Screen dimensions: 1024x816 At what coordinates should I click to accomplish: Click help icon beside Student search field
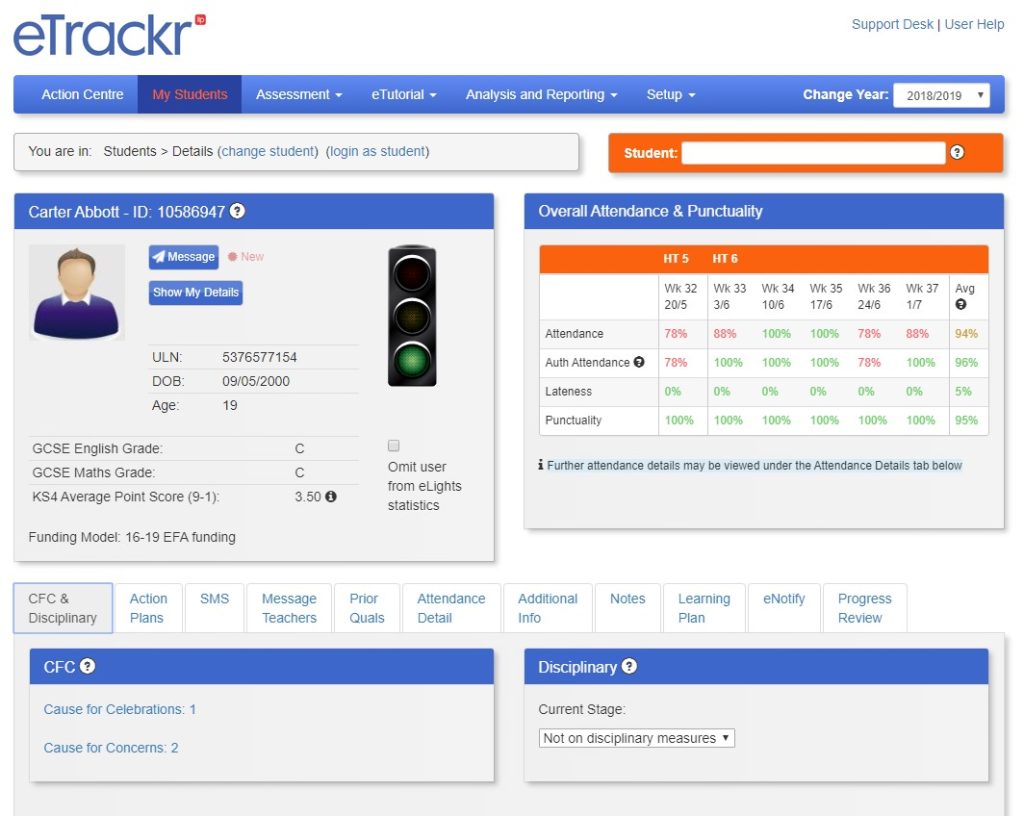(957, 153)
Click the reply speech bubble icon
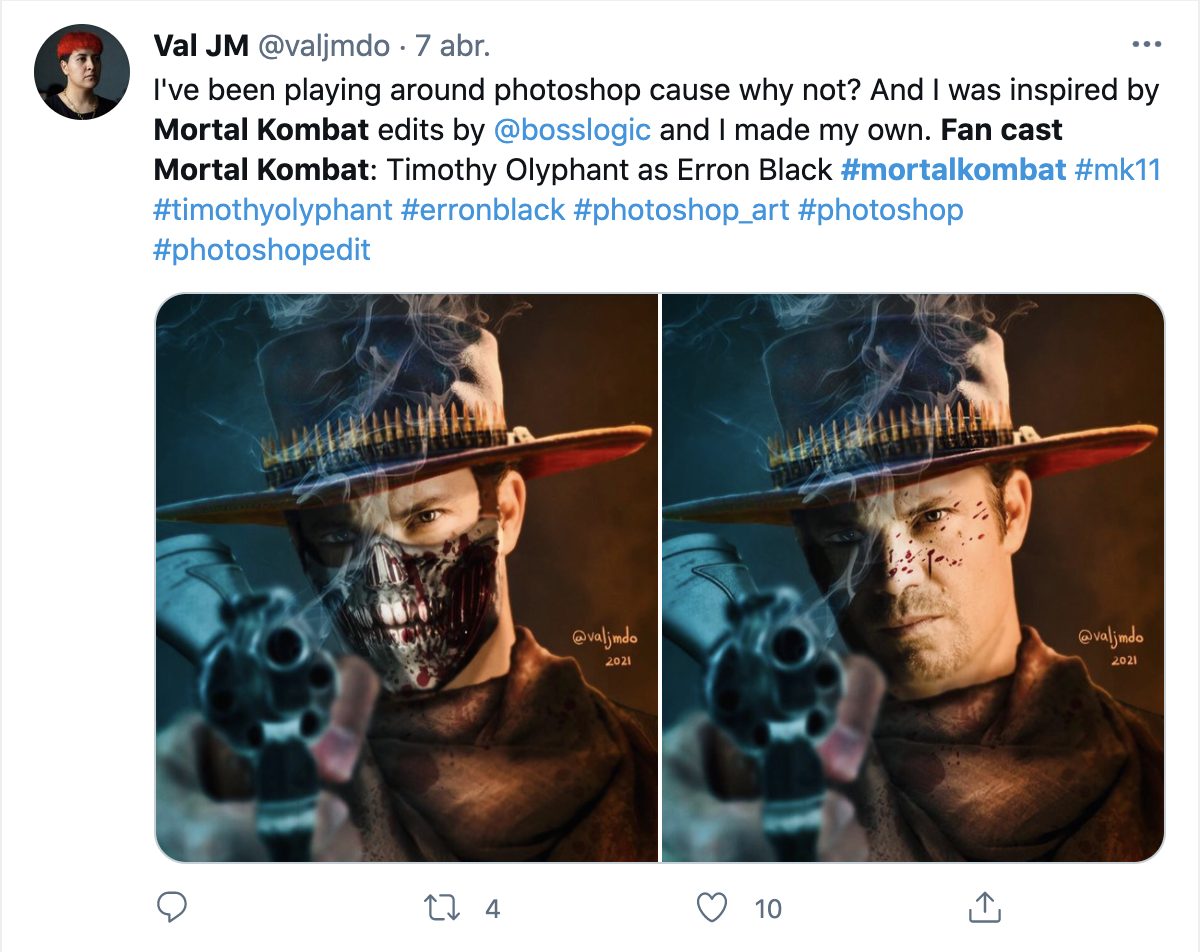 pos(173,908)
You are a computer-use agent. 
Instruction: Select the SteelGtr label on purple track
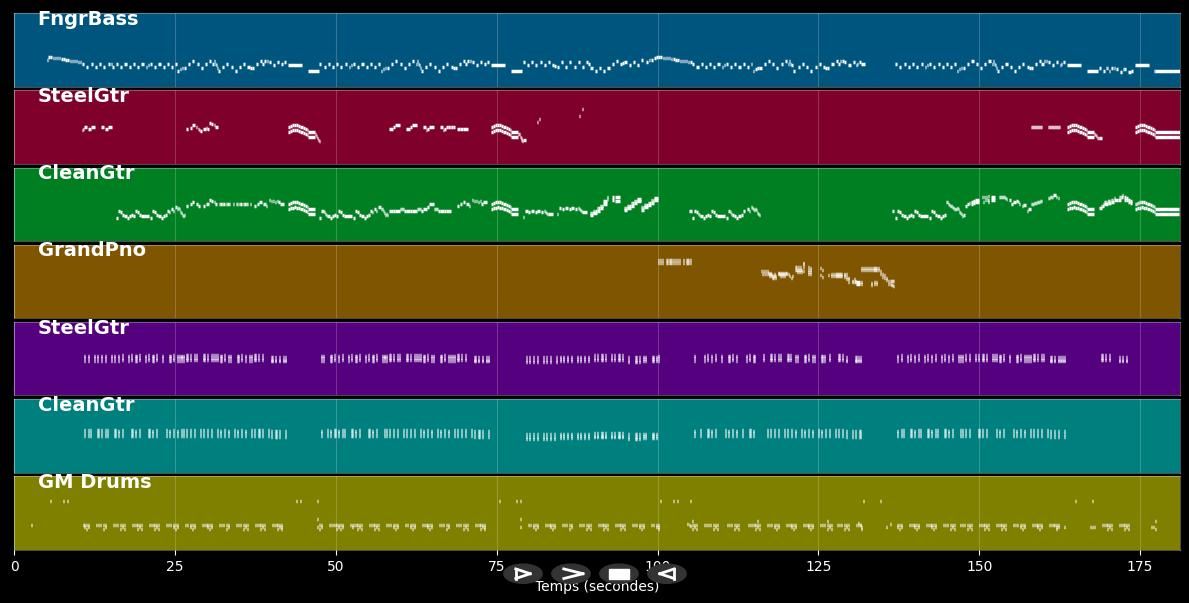pos(83,328)
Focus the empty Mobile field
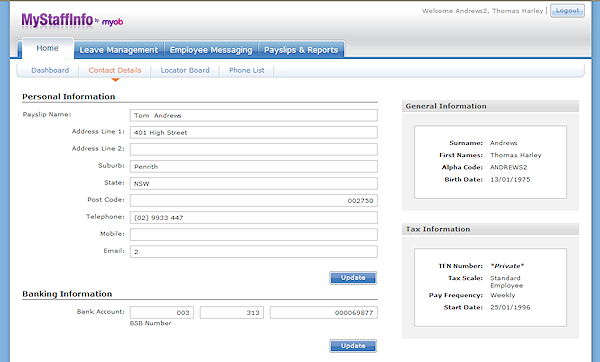 254,235
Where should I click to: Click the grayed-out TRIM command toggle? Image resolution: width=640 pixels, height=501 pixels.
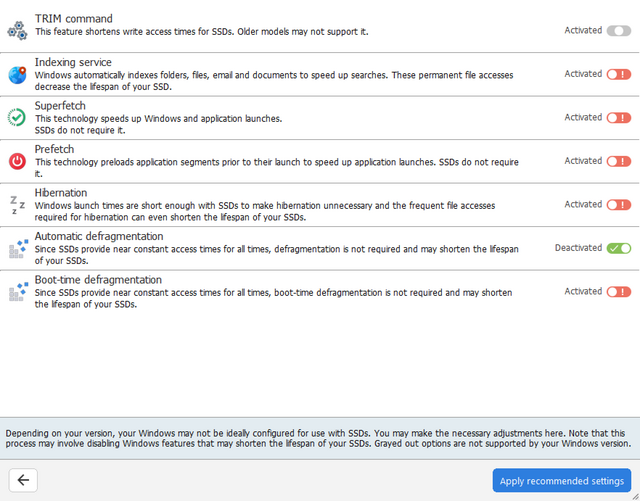pyautogui.click(x=618, y=31)
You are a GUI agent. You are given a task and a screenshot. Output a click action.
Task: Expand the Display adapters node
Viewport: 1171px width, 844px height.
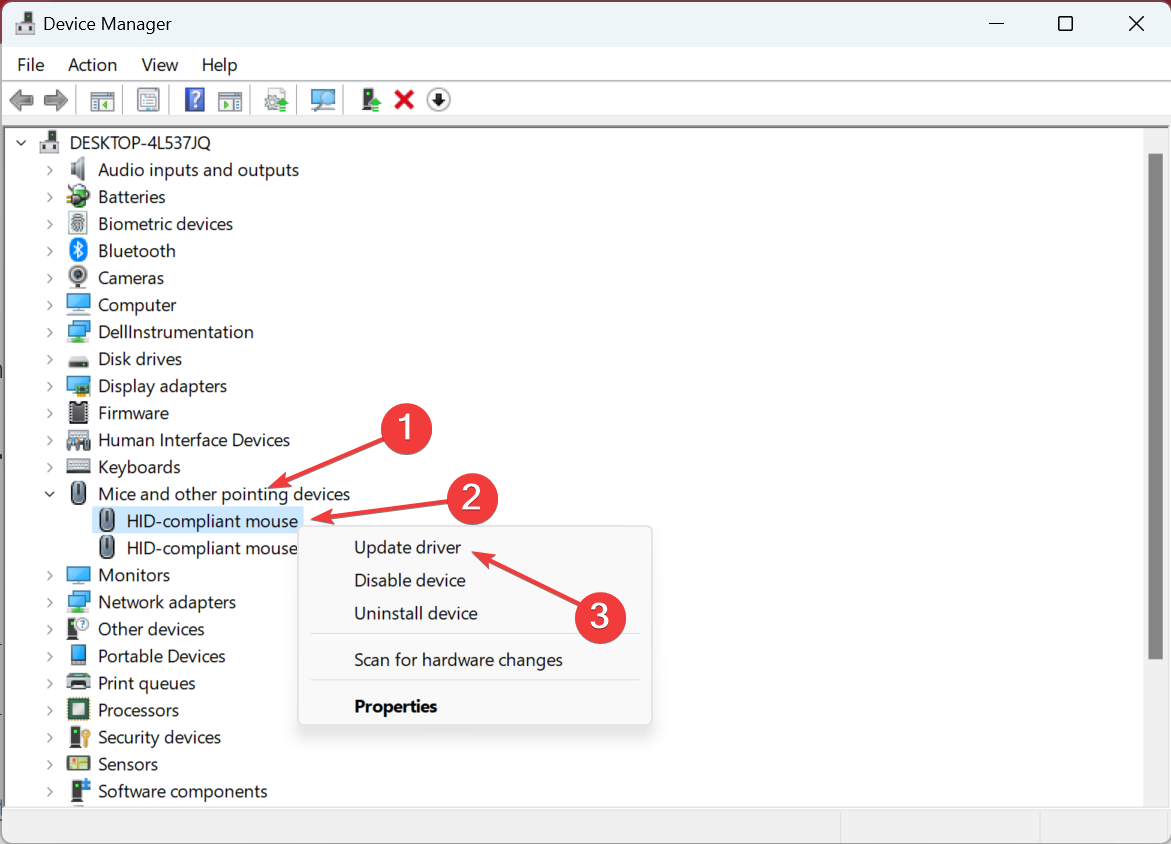click(49, 386)
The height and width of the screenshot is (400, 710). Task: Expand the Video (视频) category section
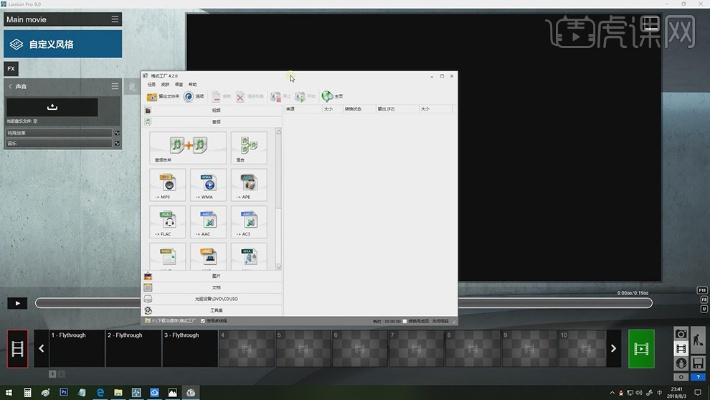point(215,110)
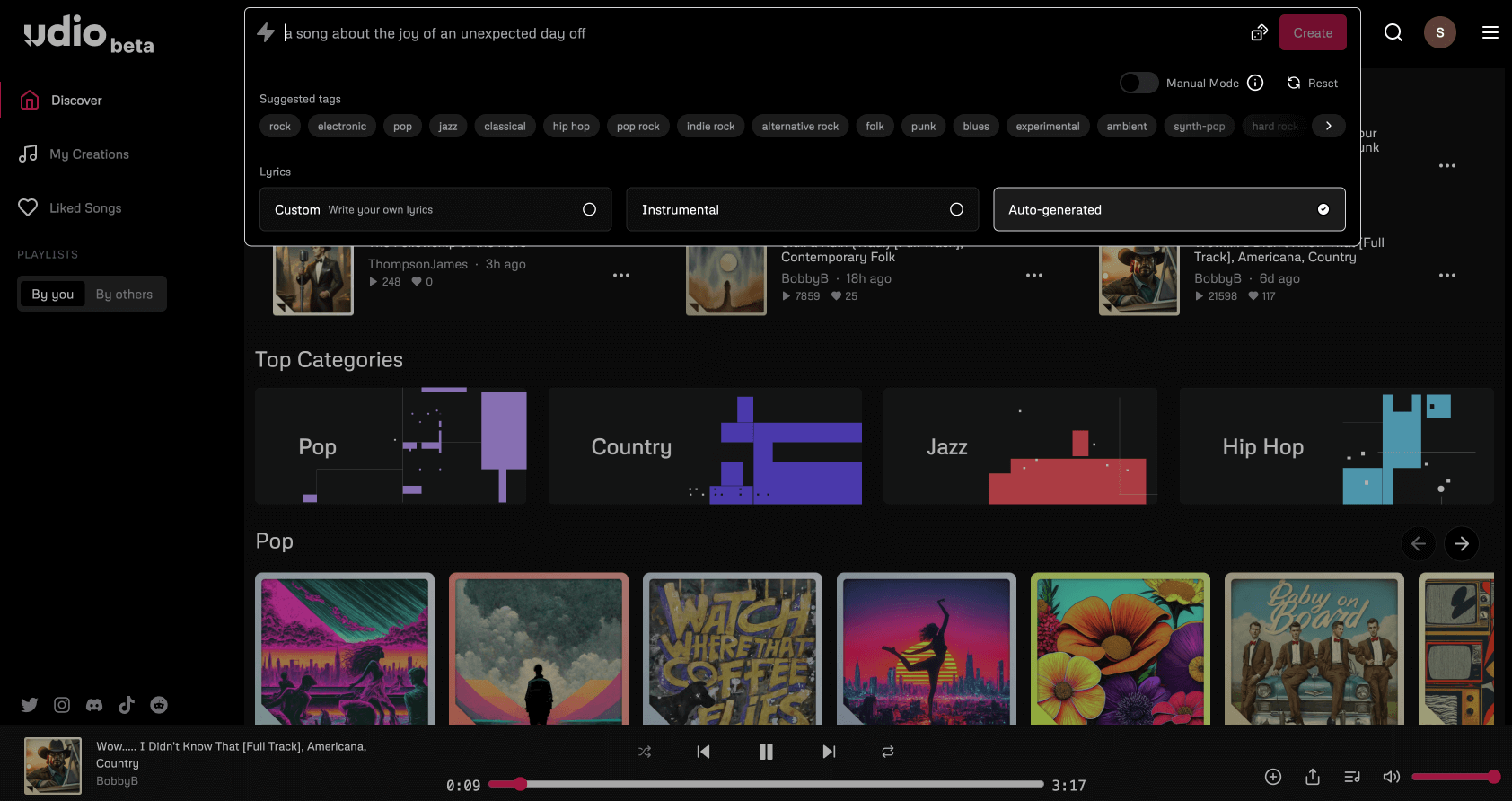
Task: Click the dice randomize prompt icon
Action: [1259, 33]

- _Action item_
When you reach the line that contains "Click the reply speech bubble icon", start reproducing, and continue word for word to the end of the records; skip all pictures.

- _Reply to the task_
Click the reply speech bubble icon
 pos(173,908)
You are a computer-use agent. 
Instruction: Select the SteelGtr label on purple track
pos(83,328)
Focus the empty Mobile field
 254,235
Where should I click to: Click the grayed-out TRIM command toggle? Image resolution: width=640 pixels, height=501 pixels.
pyautogui.click(x=618, y=31)
You are a GUI agent. You are given a task and a screenshot. Output a click action.
Task: Expand the Display adapters node
Viewport: 1171px width, 844px height.
click(49, 386)
The height and width of the screenshot is (400, 710). Task: Expand the Video (视频) category section
point(215,110)
Task: Click the dice randomize prompt icon
Action: [1259, 33]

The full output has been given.